If two functions are mirror images of each other about the line $y=x$, are they inverses of each other? I know that for a function $f$ there exists an inverse $f^{-1}$ when $f$ is one-one and onto in its domain. I also know that a function $f$ and its inverse $f^{-1}$ are mirror images about the line $y=x$. 
Now, can we say that when two functions which are exactly mirror images about the line $y=x$, are inverses of each other? Or in other words is the converse of the statement "Function and its inverse are mirror images of each other about the line $y=x$" is always true? If it is not always true, kindly give me circumstances when the converse fails.

Edit:
From this Quora answer, it is said that two functions having the same graph need not necessarily be equal. Then how can we conclude that the graph mirror imaged about the line $y=x$ is definitely its inverse?
 A: Yes, because if one function is $y = f(x)$, the other is $x = g(y)$, since swapping $x$ and $y$ has the same effect as reflecting across the line $y=x$.
Substituting the first into the second, $x = g(y) = g(f(x))$, or in other words, $g^{-1} (x) = f(x)$ if $g^{-1} (x)$ exists. Similarly, substituting the other way around, $y = f(x) = f(g(y)$, so $f^{-1} (y) = g(y)$ if $f^{-1} (y)$ exists.
A: Suppose the two functions whose graphs are reflections over the line $y=x$ are named $f$ and $g$. What does it even mean to say the graphs are reflections over the line $y=x$? It means that if $(a,b)$ is some point on $f$'s graph, then $(b,a)$ is a point on $g$'s graph. 

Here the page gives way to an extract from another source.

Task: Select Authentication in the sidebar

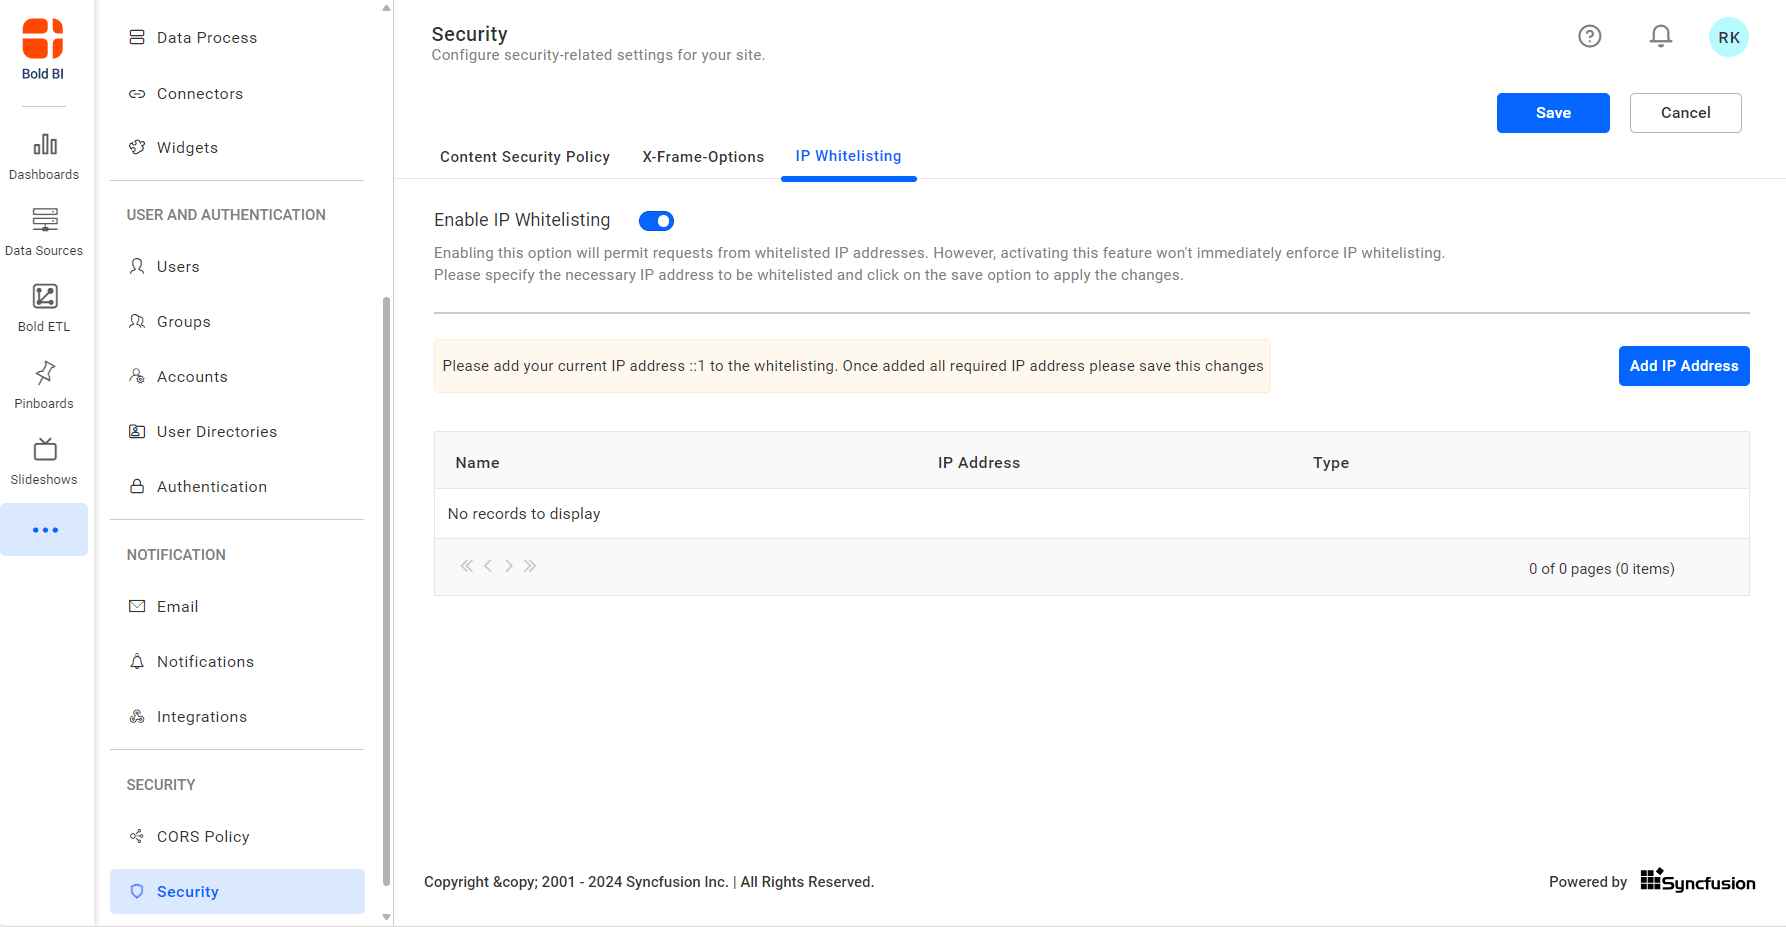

So take any $a$ in $f$'s domain, and let $b=f(a)$. Then the point $(a,b)$ is on $f$'s graph. So $(b,a)$ is on $g$'s graph. So $g(b)=a$. So $g(f(a))=a$. And this was for an arbitrary $a$ is $f$'s domain. The argument is symmetric for showing that for any $b$ in $g$'s domain, that $f(g(b))=b$. So the conclusion is yes, $f$ and $g$ are inverses.